From Salon comes this very alarming piece of news about Annie's Mac and Cheese, the grup parents' comfortable alternative to the radioactive-looking Kraft version:

Annie's stinks. Ever caught a surprise whiff as you guide stove-top traffic at dinnertime? (Right rear pot cleared for takeoff. Climb to avoid hot and high left front.) The stuff is rank; think sweaty T-shirt marinated in a gym bag for a week. Yet kids, whose palates are usually so delicate, lap it up. Which leads one to wonder, what's in those little hare-festooned envelopes anyway? Heroin? As a matter of fact, it's pretty much the same thing that's in the famous blue box: pasta, cheese, milk, salt. Granted, Annie's has only nine ingredients while Kraft has 20, most of which, nasty as they sound, replace nutrients removed in processing or are naturally occurring and have a long history as additives. Just two Kraft ingredients raise the mercury on the toxic-meter: yellow dyes No. 5 and No. 6, which impart the infamous fluorescent hue.

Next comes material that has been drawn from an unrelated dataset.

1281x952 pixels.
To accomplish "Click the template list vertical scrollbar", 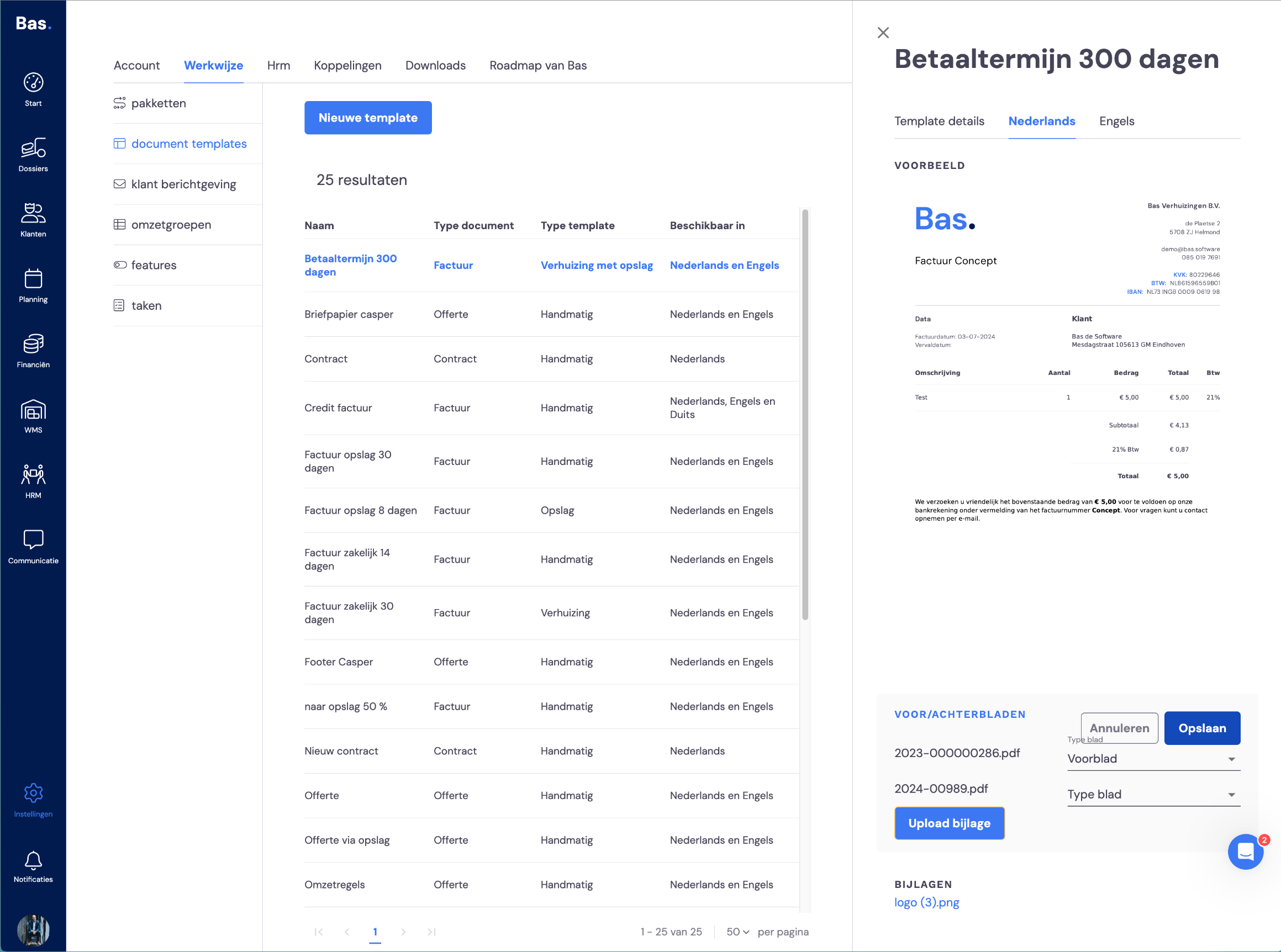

But from a nutritional perspective, that's the only time Annie's lands a punch. The rest of the match is a draw.

We can almost see the crazed look in Park Slope parents' eyes as they rush to clear the now-cursed boxes from their pantry shelves. Personally, we're sticking with the Kraft version; we find its soupy-sticky qualities appealing. Also, the color kind of looks like the sesame chicken from the cheap Chinese place next door.